Let's compare definitions of
 * iterable class which gives us next power of 2 in each iteration
 * generator function with the same properties
 
The example is taken from [programiz.com](https://www.programiz.com/python-programming/generator):

In [23]:
class PowTwo:
    """Class to implement an iterator
    of powers of two"""

    def __init__(self, max = 0):
        self.max = max

    def __iter__(self):
        self.n = 0
        return self

    def __next__(self):
        if self.n <= self.max:
            result = 2 ** self.n
            self.n += 1
            return result
        else:
            raise StopIteration

x = PowTwo(3) # <-- returns iterable object
it = iter(x) # <-- creates iterator

print(next(it))
print(next(it))
# or
print(it.__next__())
print(it.__next__())

1
2
4
8


In [27]:
def PowTwoGnr(max = 0):
    """Generator function to implement an iterator
    of powers of two"""
    n = 0
    while n <= max:
        yield 2 ** n
        n += 1

it = PowTwoGnr(3) # <-- explicitly returns iterator 

print(next(it))
print(next(it))
# or
print(it.__next__())
print(it.__next__())

1
2
4
8


Note, generator function gives the same result but is much simpler to implement and most boiller plate code is not explicit as in iterable class definition.

Generators are **memory efficient**:
 * normal function to return a sequence will create the entire sequence in memory before returning the result
 * generator function produces one item at a time

Since generator produces only one item at a time, it can represent **infinite stream** of data which otherwise cannot be stored in memory.

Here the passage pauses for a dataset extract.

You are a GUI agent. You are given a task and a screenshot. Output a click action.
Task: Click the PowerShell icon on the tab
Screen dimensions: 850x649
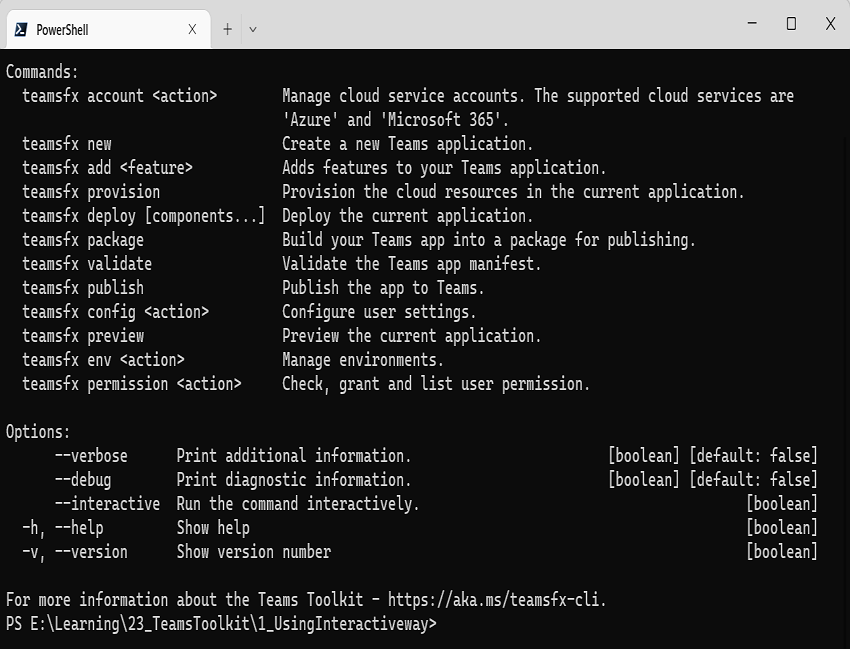pyautogui.click(x=22, y=29)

For instance, infinite stream of odd numbers:

In [30]:
def AllOdd():
    n = 1
    while True:
        yield n
        n += 2

odd = AllOdd()
print(next(odd))
print(next(odd))
# or
print(odd.__next__())
print(odd.__next__())

1
3
5
7


## Pipeline Generator

Generators are lazily evaluated producing items only when asked for therefore they can be used to pipeline a series of operations as in the following example:

In [38]:
with open('../data/test/test_14L.txt') as file:
    letter_2 = (line[1] for line in file) # <-- creates iterator over letters in 2nd place in each line
    vowel = (l for l in letter_2 if l in ['a','o','i','u','e']) # <-- creates iterator ove vowel letters only
    print(*vowel) # <-- evaluates

o o u o o o o


Note, instaed of a small file we can run this loop over entire corpus of English literature and it will take very little memory since we never read it all but access line by line and letter by letter.